*** Dataset extract

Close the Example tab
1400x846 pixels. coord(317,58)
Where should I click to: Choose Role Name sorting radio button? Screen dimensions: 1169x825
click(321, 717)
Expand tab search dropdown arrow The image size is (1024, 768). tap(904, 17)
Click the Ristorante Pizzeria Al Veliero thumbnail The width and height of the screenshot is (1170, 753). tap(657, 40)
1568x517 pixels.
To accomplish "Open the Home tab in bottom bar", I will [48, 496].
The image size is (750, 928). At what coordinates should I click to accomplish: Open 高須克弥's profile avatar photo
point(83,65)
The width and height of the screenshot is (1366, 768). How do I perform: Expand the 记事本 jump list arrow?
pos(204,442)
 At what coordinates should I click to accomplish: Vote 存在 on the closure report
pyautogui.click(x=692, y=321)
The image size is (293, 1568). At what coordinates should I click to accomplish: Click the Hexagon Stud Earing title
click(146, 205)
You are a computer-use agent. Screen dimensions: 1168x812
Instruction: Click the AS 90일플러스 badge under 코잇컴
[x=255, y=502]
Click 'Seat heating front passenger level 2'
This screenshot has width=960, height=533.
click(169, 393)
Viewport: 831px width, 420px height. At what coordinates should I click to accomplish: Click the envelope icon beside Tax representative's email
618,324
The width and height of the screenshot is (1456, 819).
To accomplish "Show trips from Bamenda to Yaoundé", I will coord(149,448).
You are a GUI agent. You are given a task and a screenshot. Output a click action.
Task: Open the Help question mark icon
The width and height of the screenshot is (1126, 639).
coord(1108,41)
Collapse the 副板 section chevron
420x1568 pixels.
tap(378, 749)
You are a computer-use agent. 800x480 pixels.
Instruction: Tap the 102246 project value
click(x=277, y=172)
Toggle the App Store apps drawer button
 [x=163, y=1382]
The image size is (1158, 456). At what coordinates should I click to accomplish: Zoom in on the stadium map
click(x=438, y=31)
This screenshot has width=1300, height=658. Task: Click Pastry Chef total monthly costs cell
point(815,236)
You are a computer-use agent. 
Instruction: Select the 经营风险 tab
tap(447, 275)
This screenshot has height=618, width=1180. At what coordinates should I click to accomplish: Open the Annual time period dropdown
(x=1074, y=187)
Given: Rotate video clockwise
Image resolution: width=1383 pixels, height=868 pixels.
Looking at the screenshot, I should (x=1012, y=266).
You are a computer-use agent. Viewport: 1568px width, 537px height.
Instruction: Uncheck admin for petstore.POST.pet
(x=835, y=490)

******

Work request ▸ The entries above should be copied out exactly, with none left out.

Exercise result ▸
Close the Example tab
1400x846 pixels. coord(317,58)
Where should I click to: Choose Role Name sorting radio button? Screen dimensions: 1169x825
click(321, 717)
Expand tab search dropdown arrow The image size is (1024, 768). tap(904, 17)
Click the Ristorante Pizzeria Al Veliero thumbnail The width and height of the screenshot is (1170, 753). tap(657, 40)
1568x517 pixels.
To accomplish "Open the Home tab in bottom bar", I will [48, 496].
The image size is (750, 928). At what coordinates should I click to accomplish: Open 高須克弥's profile avatar photo
point(83,65)
The width and height of the screenshot is (1366, 768). How do I perform: Expand the 记事本 jump list arrow?
pos(204,442)
 At what coordinates should I click to accomplish: Vote 存在 on the closure report
pyautogui.click(x=692, y=321)
The image size is (293, 1568). At what coordinates should I click to accomplish: Click the Hexagon Stud Earing title
click(146, 205)
You are a computer-use agent. Screen dimensions: 1168x812
Instruction: Click the AS 90일플러스 badge under 코잇컴
[x=255, y=502]
Click 'Seat heating front passenger level 2'
This screenshot has width=960, height=533.
click(169, 393)
Viewport: 831px width, 420px height. At what coordinates should I click to accomplish: Click the envelope icon beside Tax representative's email
618,324
The width and height of the screenshot is (1456, 819).
To accomplish "Show trips from Bamenda to Yaoundé", I will coord(149,448).
You are a GUI agent. You are given a task and a screenshot. Output a click action.
Task: Open the Help question mark icon
The width and height of the screenshot is (1126, 639).
coord(1108,41)
Collapse the 副板 section chevron
420x1568 pixels.
tap(378, 749)
You are a computer-use agent. 800x480 pixels.
Instruction: Tap the 102246 project value
click(x=277, y=172)
Toggle the App Store apps drawer button
 [x=163, y=1382]
The image size is (1158, 456). At what coordinates should I click to accomplish: Zoom in on the stadium map
click(x=438, y=31)
This screenshot has width=1300, height=658. Task: Click Pastry Chef total monthly costs cell
point(815,236)
You are a computer-use agent. 
Instruction: Select the 经营风险 tab
tap(447, 275)
This screenshot has height=618, width=1180. At what coordinates should I click to accomplish: Open the Annual time period dropdown
(x=1074, y=187)
Given: Rotate video clockwise
Image resolution: width=1383 pixels, height=868 pixels.
Looking at the screenshot, I should (x=1012, y=266).
You are a computer-use agent. Viewport: 1568px width, 537px height.
Instruction: Uncheck admin for petstore.POST.pet
(x=835, y=490)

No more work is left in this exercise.